# SD WebUI Forge

SD WebUI Forge is an optimized fork of the classic AUTOMATIC1111 Stable Diffusion WebUI, developed by the lllyasviel team. It delivers significantly better VRAM management (enabling SDXL on 4 GB GPUs), native FLUX model support, faster generation speeds, and full backward compatibility with all A1111 extensions and models. CLORE.AI's flexible GPU marketplace lets you pick the perfect GPU for Forge — from budget cards to top-tier A100s.

{% hint style="success" %}
All examples can be run on GPU servers rented through [CLORE.AI Marketplace](https://clore.ai/marketplace).
{% endhint %}

## Server Requirements

| Parameter | Minimum              | Recommended        |
| --------- | -------------------- | ------------------ |
| RAM       | 8 GB                 | 16 GB+             |
| VRAM      | 4 GB                 | 12 GB+             |
| Disk      | 30 GB                | 200 GB+            |
| GPU       | NVIDIA GTX 1650 4GB+ | RTX 3090, RTX 4090 |

{% hint style="info" %}
Forge's key advantage is its VRAM optimizer: it can run SDXL on as little as 4 GB VRAM (with slower speed).

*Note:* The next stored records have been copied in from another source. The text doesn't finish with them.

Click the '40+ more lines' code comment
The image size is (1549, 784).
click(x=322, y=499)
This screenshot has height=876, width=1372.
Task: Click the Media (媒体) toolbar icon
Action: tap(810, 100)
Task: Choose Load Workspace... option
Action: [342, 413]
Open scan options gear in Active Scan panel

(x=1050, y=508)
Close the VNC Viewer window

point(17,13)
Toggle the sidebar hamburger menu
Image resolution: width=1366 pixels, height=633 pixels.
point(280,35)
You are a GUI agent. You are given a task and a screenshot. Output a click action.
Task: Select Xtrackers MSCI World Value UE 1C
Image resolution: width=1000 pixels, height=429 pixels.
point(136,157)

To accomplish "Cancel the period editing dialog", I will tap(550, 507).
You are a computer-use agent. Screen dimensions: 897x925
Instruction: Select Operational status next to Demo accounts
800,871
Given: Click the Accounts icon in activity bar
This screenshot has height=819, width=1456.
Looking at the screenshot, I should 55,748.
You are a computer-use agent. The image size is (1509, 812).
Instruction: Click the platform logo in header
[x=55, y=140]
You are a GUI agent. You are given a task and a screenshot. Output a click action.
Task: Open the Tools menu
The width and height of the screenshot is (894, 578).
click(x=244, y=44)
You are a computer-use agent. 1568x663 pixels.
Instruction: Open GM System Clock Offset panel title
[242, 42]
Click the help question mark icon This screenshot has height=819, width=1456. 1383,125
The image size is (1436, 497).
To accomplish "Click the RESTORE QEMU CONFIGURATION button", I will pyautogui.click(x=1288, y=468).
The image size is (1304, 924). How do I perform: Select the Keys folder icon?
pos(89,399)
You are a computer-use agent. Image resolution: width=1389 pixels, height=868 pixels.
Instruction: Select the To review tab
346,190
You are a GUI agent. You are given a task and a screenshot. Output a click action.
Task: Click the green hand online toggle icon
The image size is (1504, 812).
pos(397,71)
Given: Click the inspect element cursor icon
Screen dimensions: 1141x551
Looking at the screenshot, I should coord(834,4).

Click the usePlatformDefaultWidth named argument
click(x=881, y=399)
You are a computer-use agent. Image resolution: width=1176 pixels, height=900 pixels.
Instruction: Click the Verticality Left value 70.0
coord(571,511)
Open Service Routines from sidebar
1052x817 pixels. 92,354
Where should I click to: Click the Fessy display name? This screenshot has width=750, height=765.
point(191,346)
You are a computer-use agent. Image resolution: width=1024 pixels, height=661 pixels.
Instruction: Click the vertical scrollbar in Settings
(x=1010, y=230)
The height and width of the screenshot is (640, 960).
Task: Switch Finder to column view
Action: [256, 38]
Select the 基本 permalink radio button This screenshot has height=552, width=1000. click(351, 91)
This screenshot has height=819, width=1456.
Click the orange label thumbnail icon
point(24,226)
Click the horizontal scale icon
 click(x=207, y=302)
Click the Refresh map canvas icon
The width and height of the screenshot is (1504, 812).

For FLUX models, 12 GB VRAM is the practical minimum, with 24 GB for full quality and speed.
{% endhint %}

## Quick Deploy on CLORE.AI

**Docker Image:** `nykk3/stable-diffusion-webui-forge:latest`

**Ports:** `22/tcp`, `7860/http`

**Environment Variables:**

| Variable           | Example                | Description              |
| ------------------ | ---------------------- | ------------------------ |
| `CLI_ARGS`         | `--xformers --medvram` | Extra CLI arguments      |
| `COMMANDLINE_ARGS` | `--api --listen`       | Alternative CLI args env |

## Step-by-Step Setup

### 1. Rent a GPU Server on CLORE.AI

Head to [CLORE.AI Marketplace](https://clore.ai/marketplace):

* **Budget SD1.5**: GTX 1660/2060 (6 GB) — plenty for 512/768px
* **SDXL capable**: RTX 3080/3090 (10–24 GB)
* **FLUX capable**: RTX 4090/A6000 (24+ GB)
* **Maximum quality**: A100 80GB for batch generation

### 2. SSH into Your Server

```bash
ssh -p <PORT> root@<SERVER_IP>
```

### 3. Create Storage Directories

```bash
mkdir -p /root/sd-forge/{models,outputs,extensions,configs}
mkdir -p /root/sd-forge/models/{Stable-diffusion,VAE,Lora,ControlNet,embeddings,ESRGAN}
```

### 4. Pull and Run SD WebUI Forge

**Standard launch:**

```bash
docker run -d \
  --name sd-forge \
  --gpus all \
  -p 7860:7860 \
  -v /root/sd-forge/models:/app/stable-diffusion-webui/models \
  -v /root/sd-forge/outputs:/app/stable-diffusion-webui/outputs \
  -v /root/sd-forge/extensions:/app/stable-diffusion-webui/extensions \
  nykk3/stable-diffusion-webui-forge:latest
```

**With API enabled and extra performance flags:**

```bash
docker run -d \
  --name sd-forge \
  --gpus all \
  -p 7860:7860 \
  -v /root/sd-forge/models:/app/stable-diffusion-webui/models \
  -v /root/sd-forge/outputs:/app/stable-diffusion-webui/outputs \
  -v /root/sd-forge/extensions:/app/stable-diffusion-webui/extensions \
  -e CLI_ARGS="--api --xformers --enable-insecure-extension-access" \
  nykk3/stable-diffusion-webui-forge:latest
```

**Low VRAM mode (4-6 GB GPUs):**

```bash
docker run -d \
  --name sd-forge \
  --gpus all \
  -p 7860:7860 \
  -v /root/sd-forge/models:/app/stable-diffusion-webui/models \
  -v /root/sd-forge/outputs:/app/stable-diffusion-webui/outputs \
  -e CLI_ARGS="--api --medvram-sdxl --opt-sdp-attention" \
  nykk3/stable-diffusion-webui-forge:latest
```

**Maximum performance (24+ GB VRAM):**

```bash
docker run -d \
  --name sd-forge \
  --gpus all \
  -p 7860:7860 \
  -v /root/sd-forge/models:/app/stable-diffusion-webui/models \
  -v /root/sd-forge/outputs:/app/stable-diffusion-webui/outputs \
  -e CLI_ARGS="--api --xformers --no-half-vae" \
  nykk3/stable-diffusion-webui-forge:latest
```

### 5. Monitor Startup

```bash
docker logs -f sd-forge
```

Look for:

```
Running on local URL:  http://0.0.0.0:7860
```

Startup typically takes 2–5 minutes on first run.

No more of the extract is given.